Share

Bab 10

Author: Rira Faradina
last update Last Updated: 2022-08-11 11:11:11

"Vania, kau ada masalah?" Kembali Karin bertanya.

"Yah, aku memang ada masalah, mbak. Dan masalahku ada pada kalian berdua!" Ketus Vania lalu menggeser kursinya.

***

Delikan tajam diterima Vania dari Rendi, namun tak begitu ia pedulikan. Vania menegakkan punggung dan kepalanya seakan ingin menantang.

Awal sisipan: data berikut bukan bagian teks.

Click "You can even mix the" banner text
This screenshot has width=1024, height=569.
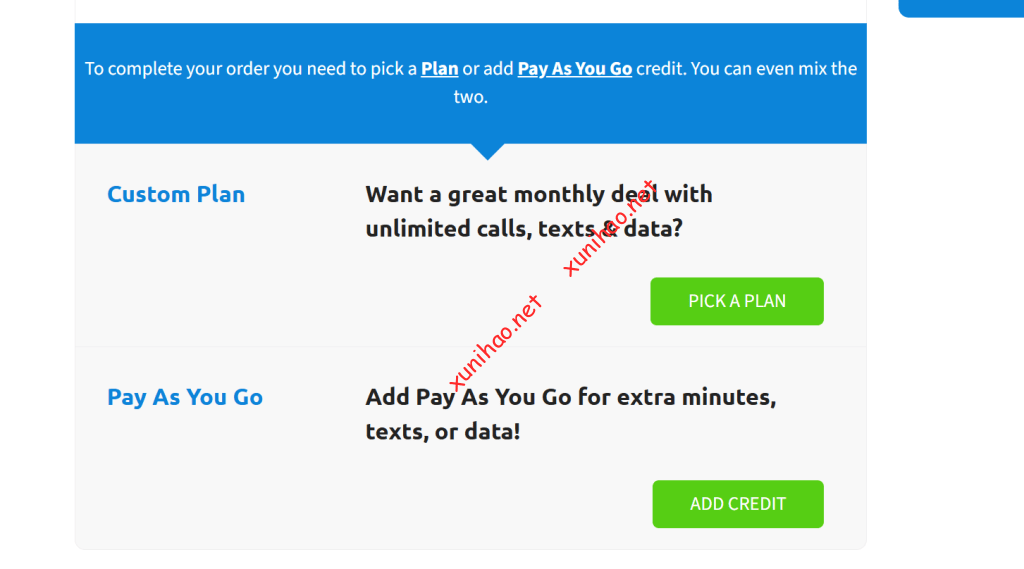[x=774, y=69]
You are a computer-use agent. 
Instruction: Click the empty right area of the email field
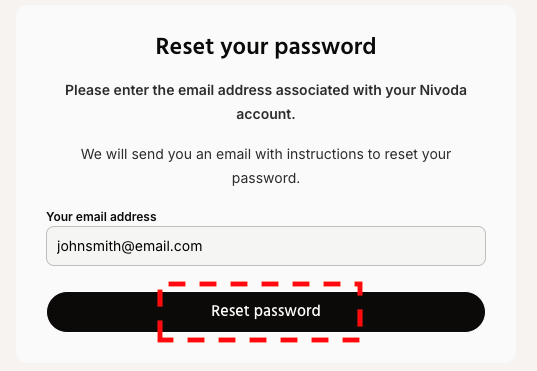click(x=342, y=246)
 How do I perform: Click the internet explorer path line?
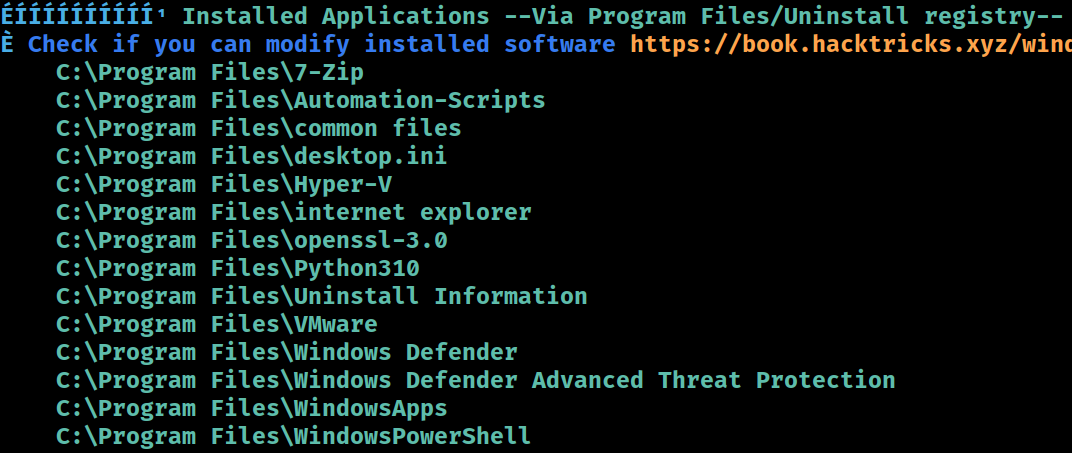(294, 212)
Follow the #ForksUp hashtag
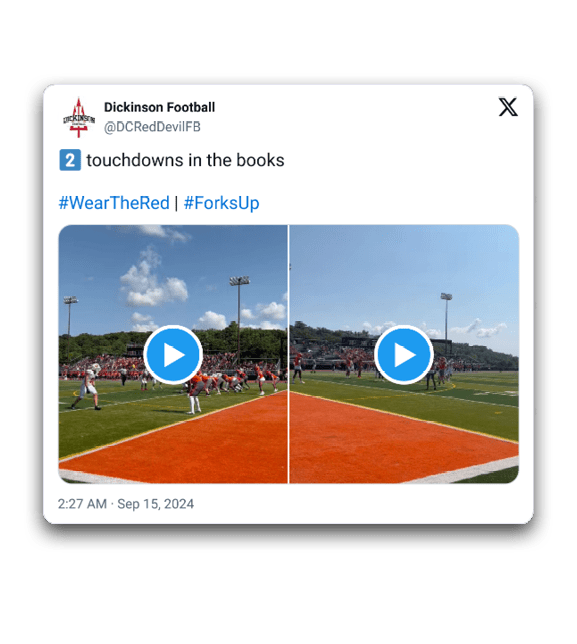 tap(221, 203)
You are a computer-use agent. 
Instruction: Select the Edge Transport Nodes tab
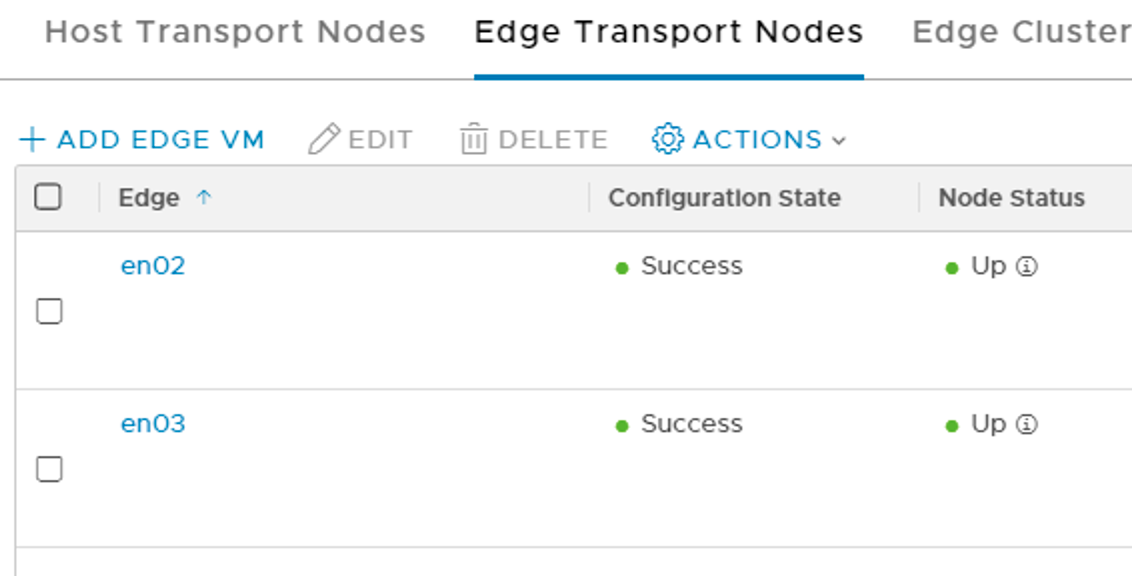668,32
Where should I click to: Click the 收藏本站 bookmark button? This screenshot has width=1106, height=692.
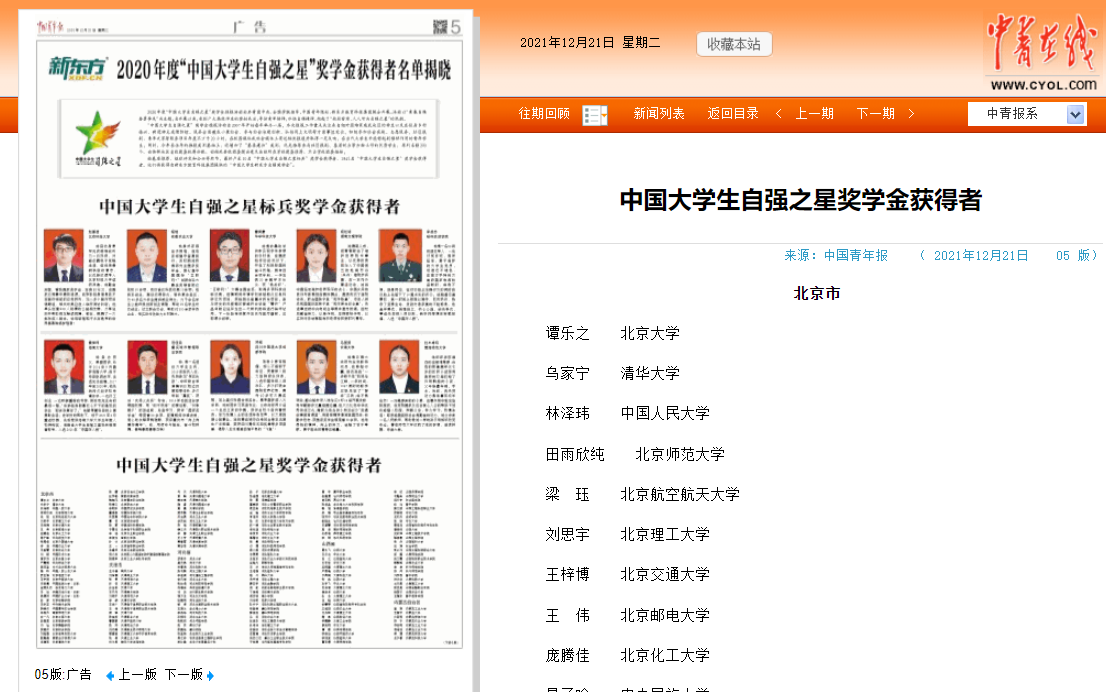[734, 44]
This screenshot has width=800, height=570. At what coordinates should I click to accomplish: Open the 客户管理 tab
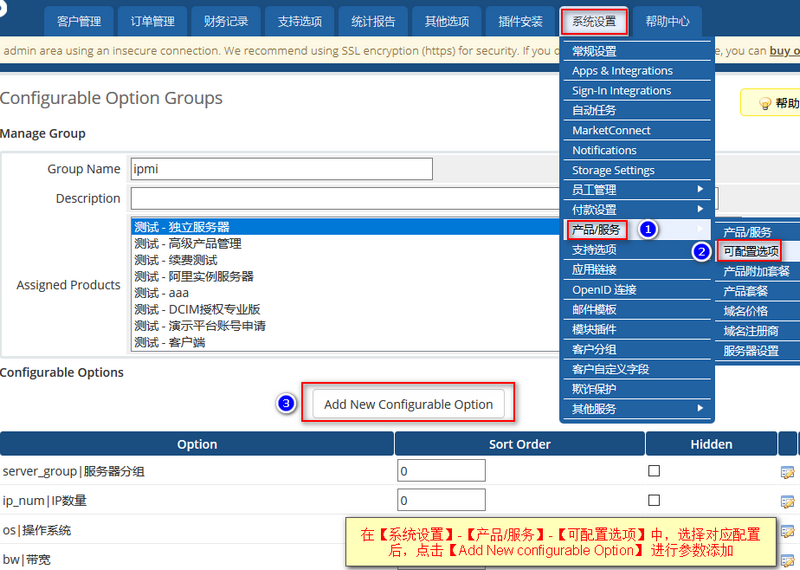[79, 21]
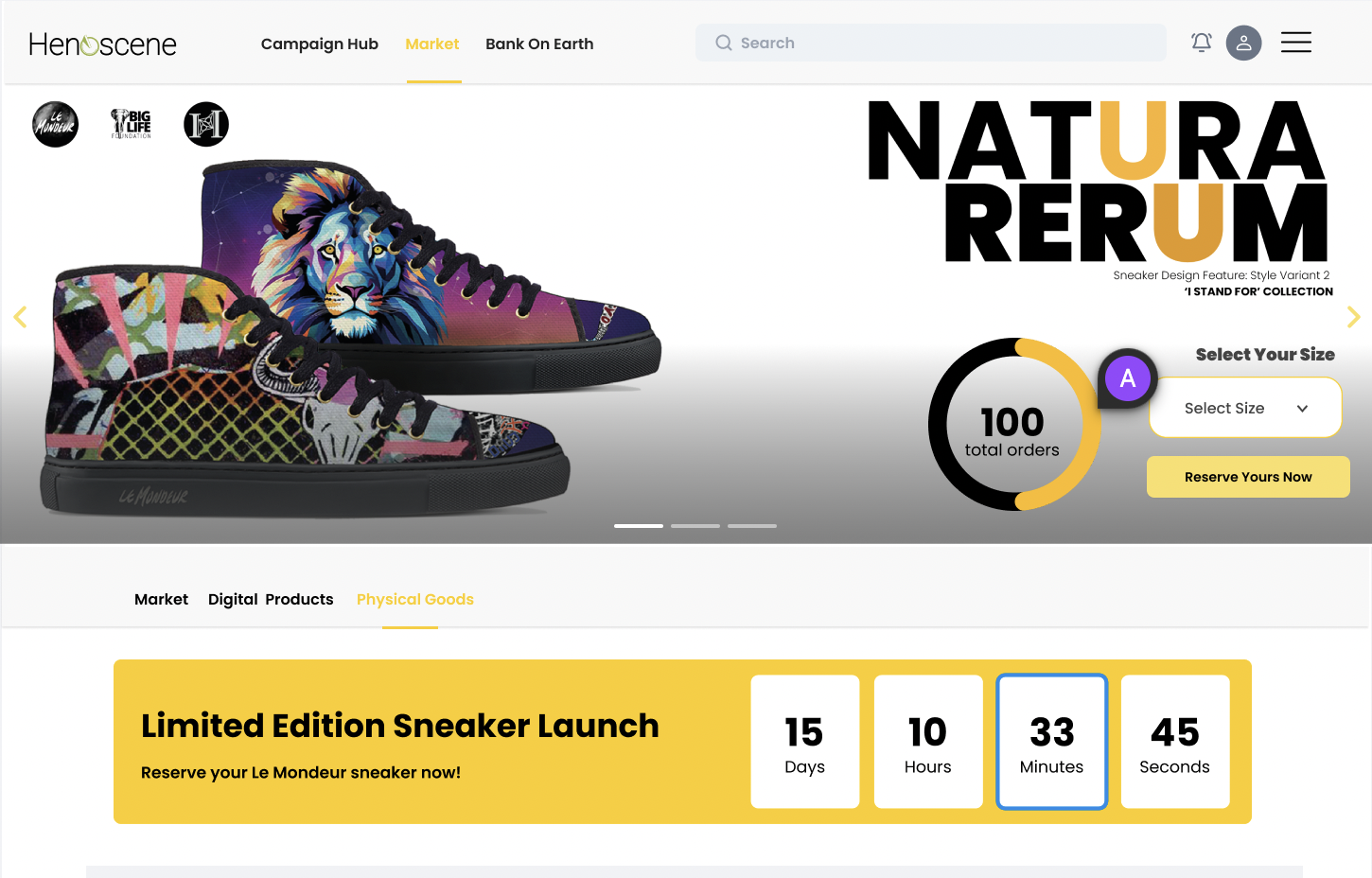Advance carousel with right arrow

click(x=1353, y=317)

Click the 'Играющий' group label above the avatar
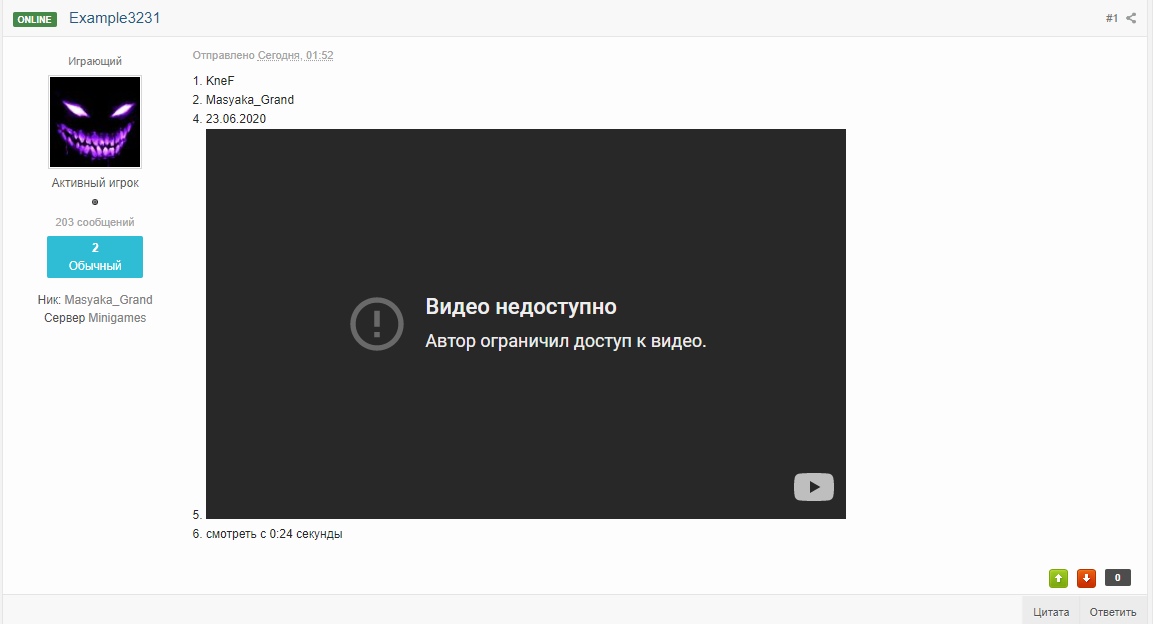95,61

Vania tahu sikapnya di meja makan ini akan berakhir dengan pertengkaran. Bukan maksudnya untuk memancing keributan atau mengundang kemarahan pasangan suami istri dihadapannya itu. Tapi, ia lelah melihat hal yang sama setiap pagi, berulang-ulang. Ditambah dengan kekesalannya semalam.

Sebenarnya, Vania juga tidak mengerti. Mengapa beberapa hari ini emosinya seakan tidak stabil. Harusnya ia senang dengan sikap Rendi yang acuh, itu artinya memudahkan dirinya untuk bisa segera melupakan lelaki itu jika kelak mereka berpisah.

Mungkin saja karena rasa cemburu dihatinya, itulah yang dipikirkan Vania saat ini.

Sekuat tenaga ia berusaha menepis perasaan cintanya yang bertepuk sebelah tangan. Sudah cukup. Ia sudah tak mau lagi berharap. Rasa cinta tak berbalas ini membuatnya lelah. Vania memutuskan untuk membuang cinta yang terlanjur bersemayam di hatinya.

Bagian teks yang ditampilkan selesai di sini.